Does a lot of this sound familiar? It should. You see, Republicans have been adopting similar tactics — not at the federal level (yet), but in states they control.

.. the states, which Justice Louis Brandeis famously pronounced the laboratories of democracy, “are in danger of becoming laboratories of authoritarianism as those in power rewrite electoral rules, redraw constituencies and even rescind voting rights to ensure that they do not lose.”

.. Thus, voter purges and deliberate restriction of minority access to the polls have become standard practice in much of America. Would Brian Kemp, the governor-elect of Georgia — who oversaw his own election as secretary of state — have won without these tactics? Almost certainly not.

.. you get a lot less reassured if you look at what happened at the state level, where votes often weren’t reflected in terms of control of state legislatures.

Let’s talk, in particular, about what’s happening in Wisconsin.

.. Having lost every statewide office in Wisconsin last month, Republicans are using the lame-duck legislative session to drastically curtail these offices’ power, effectively keeping rule over the state in the hands of the G.O.P.-controlled Legislature.

.. What has gotten less emphasis is the fact that G.O.P. legislative control is also undemocratic.

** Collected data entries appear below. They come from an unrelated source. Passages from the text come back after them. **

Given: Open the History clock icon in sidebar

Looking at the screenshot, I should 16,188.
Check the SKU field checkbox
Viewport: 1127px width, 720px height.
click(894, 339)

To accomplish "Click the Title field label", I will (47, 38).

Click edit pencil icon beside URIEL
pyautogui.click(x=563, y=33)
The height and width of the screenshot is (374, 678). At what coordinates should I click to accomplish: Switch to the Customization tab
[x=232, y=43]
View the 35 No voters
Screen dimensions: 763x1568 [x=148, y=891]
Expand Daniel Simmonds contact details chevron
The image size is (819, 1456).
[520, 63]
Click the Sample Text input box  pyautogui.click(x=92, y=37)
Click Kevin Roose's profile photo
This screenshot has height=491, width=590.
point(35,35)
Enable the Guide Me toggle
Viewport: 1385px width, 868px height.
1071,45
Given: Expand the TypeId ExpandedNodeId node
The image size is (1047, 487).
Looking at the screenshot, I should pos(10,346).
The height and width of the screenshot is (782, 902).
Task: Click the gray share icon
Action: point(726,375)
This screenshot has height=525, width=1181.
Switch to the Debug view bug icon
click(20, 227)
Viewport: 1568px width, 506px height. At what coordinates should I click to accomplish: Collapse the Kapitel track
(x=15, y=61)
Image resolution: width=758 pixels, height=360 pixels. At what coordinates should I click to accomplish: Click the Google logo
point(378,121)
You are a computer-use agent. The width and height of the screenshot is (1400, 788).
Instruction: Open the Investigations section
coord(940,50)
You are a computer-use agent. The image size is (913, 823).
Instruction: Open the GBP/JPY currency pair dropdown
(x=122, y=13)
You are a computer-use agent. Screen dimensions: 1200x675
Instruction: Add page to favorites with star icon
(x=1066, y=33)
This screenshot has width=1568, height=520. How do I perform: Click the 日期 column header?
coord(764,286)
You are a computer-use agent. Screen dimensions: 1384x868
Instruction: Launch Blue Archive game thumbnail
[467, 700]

Last month Democratic candidates received 54 percent of the votes in State Assembly elections — but they ended up with only 37 percent of the seats.

.. In other words, Wisconsin is turning into Hungary on the Great Lakes, a state that may hold elections, but where elections don’t matter, because the ruling party retains control no matter what voters do.

.. As far as I can tell, not a single prominent Republican in Washington has condemned

  • the power grab in Wisconsin,
  • the similar grab in Michigan, or even
  • what looks like outright electoral fraud in North Carolina.

.. Elected Republicans don’t just increasingly share the values of white nationalist parties like Fidesz or Poland’s Law and Justice; they also share those parties’ contempt for democracy. The G.O.P. is an authoritarian party in waiting.

.. Which is why we should be grateful for Trump. If he weren’t so flamboyantly awful, Democrats might have won the House popular vote by only 4 or 5 points, not 8.6 points.

.. And in that case, Republicans might have maintained control — and we’d be well along the path to permanent one-party rule.

Instead, we’re heading for a period of divided government, in which the opposition party has both the power to block legislation and, perhaps even more important, the ability to conduct investigations backed by subpoena power into Trump administration malfeasance.

.. But this may be no more than a respite. For whatever may happen to Donald Trump, his party has turned its back on democracy. And that should terrify you.

.. The fact is that the G.O.P., as currently constituted, is willing to do whatever it takes to seize and hold power. And as long as that remains true, and Republicans remain politically competitive, we will be one election away from losing democracy in America.